EXERCISE PROMPT: Copy out exactly, and only, the lines from the one containing "You are a computer-use" through the end of the entries. No pictures.

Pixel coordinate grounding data
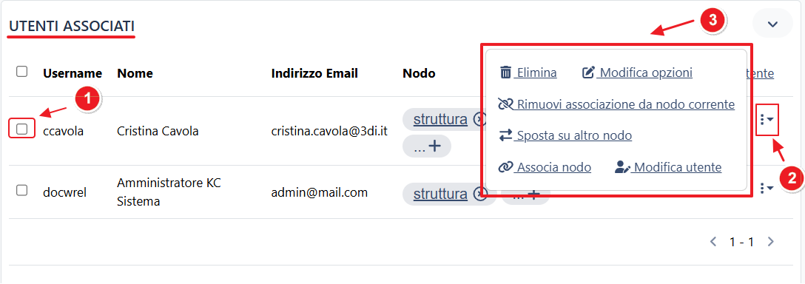Collapse the Utenti Associati section chevron
Viewport: 805px width, 284px height.
coord(772,24)
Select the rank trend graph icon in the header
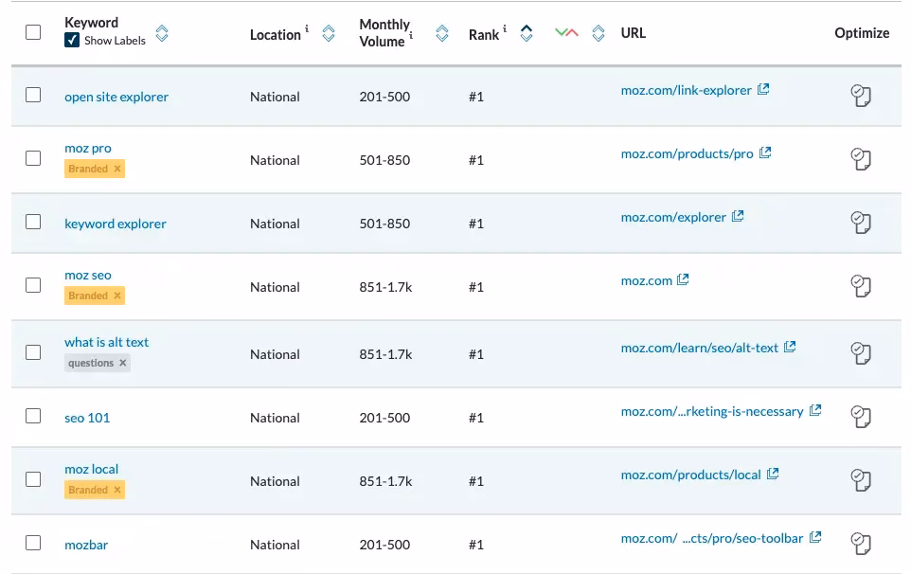Image resolution: width=911 pixels, height=574 pixels. pos(566,32)
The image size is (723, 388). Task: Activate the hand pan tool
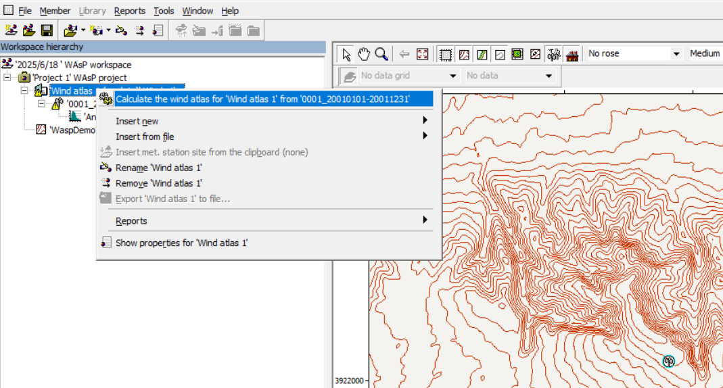pos(364,54)
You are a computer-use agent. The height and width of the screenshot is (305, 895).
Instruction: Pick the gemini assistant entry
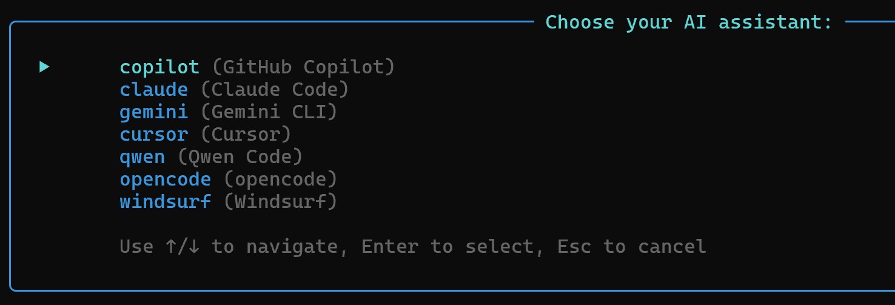pos(154,112)
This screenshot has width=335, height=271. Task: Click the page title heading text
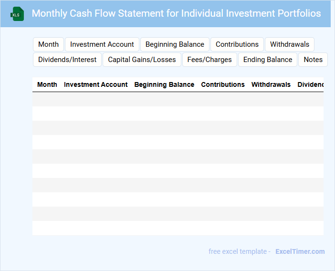tap(176, 13)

ANSWER TO THIS PROBLEM:
You are a computer-use agent. The height and width of the screenshot is (305, 895).
Instruction: Pick the gemini assistant entry
pos(154,112)
This screenshot has width=335, height=271. Task: Click the page title heading text
tap(176, 13)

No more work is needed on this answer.